I’m looking into CRDT data types for implementing a FileTree data type, and would like to understand how the existing CRDT type(s) work and what their features are.
For now I’m browsing the code and will post my notes, but any insights or summary that can be provided would be helpful (@oetyng do you know of any design notes which could be shared?).
Here’s how it works AFAIK
- each vault copy of a Sequence CRDT is stored as a single file, and loaded into memory in its entirety when in use for gets (e.g. range requests) or mutation (e.g. insert/delete)
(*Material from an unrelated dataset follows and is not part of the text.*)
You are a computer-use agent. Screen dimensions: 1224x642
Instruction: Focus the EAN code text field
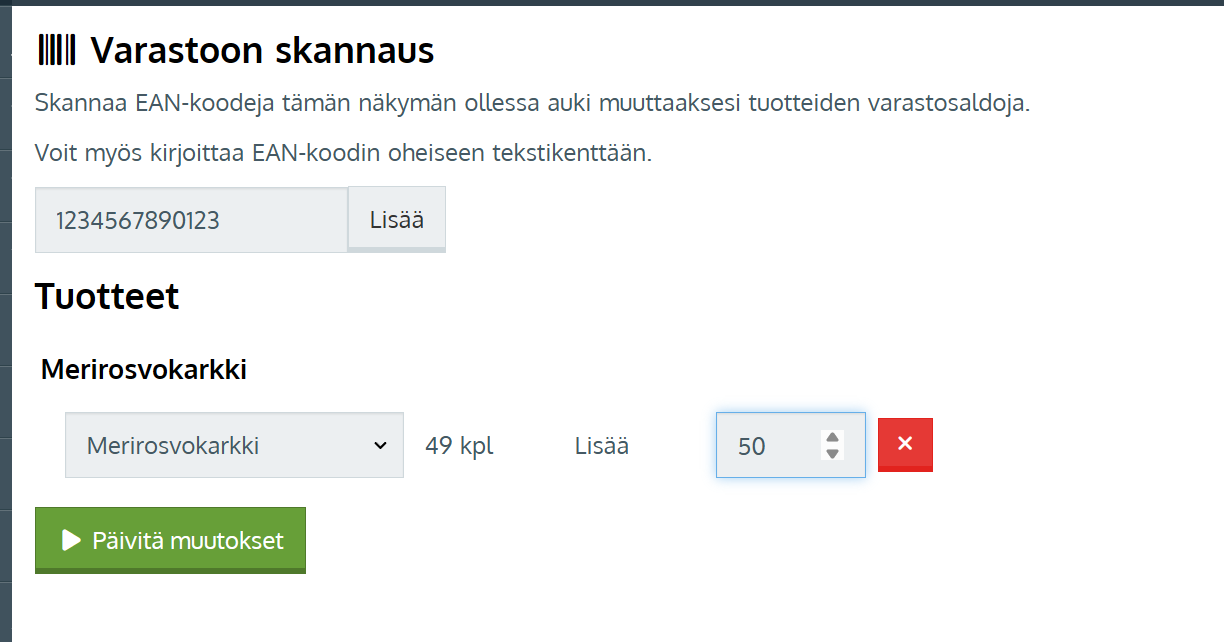pyautogui.click(x=191, y=220)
- when the client accesses or mutates a Sequence CDRT, the entire object is fetched to the client and the mutation applied both to the local Sequence CDRT and sent as an individual CDRT op to the vaults. Note: This differs from local-first implementations where local mutations are typically accumulated within the local CRDT, and batched to other peers on demand. Whereas in SAFE, mutations are propagated as soon as possible so that they are not lost if the client device shuts down (or crashes). <- assumption
- the Sequence CDRT object will grow in size with every mutation even if size of the key-value entries is the same, because the CDRT metadata grows in size as it records the entire history of changes.
- at some point this growth will become a problem for vaults, but even sooner for client devices and applications because of device memory needed to hold the Sequence and the ‘costs’ (e.g. latency and mobile data costs) of retrieving a copy from vaults.
- it is up to the client to encrypt the content (key-value entries) of Sequence CDRT
- the CRDT metadata is, I think, not encrypted. <- assumption
Let me know if I’ve got this wrong or make corrections and post a reply noting the change.
@maidsafe all hints appreciated, thanks.
This post is a Wiki, so feel free to correct or add to it, with refs where useful.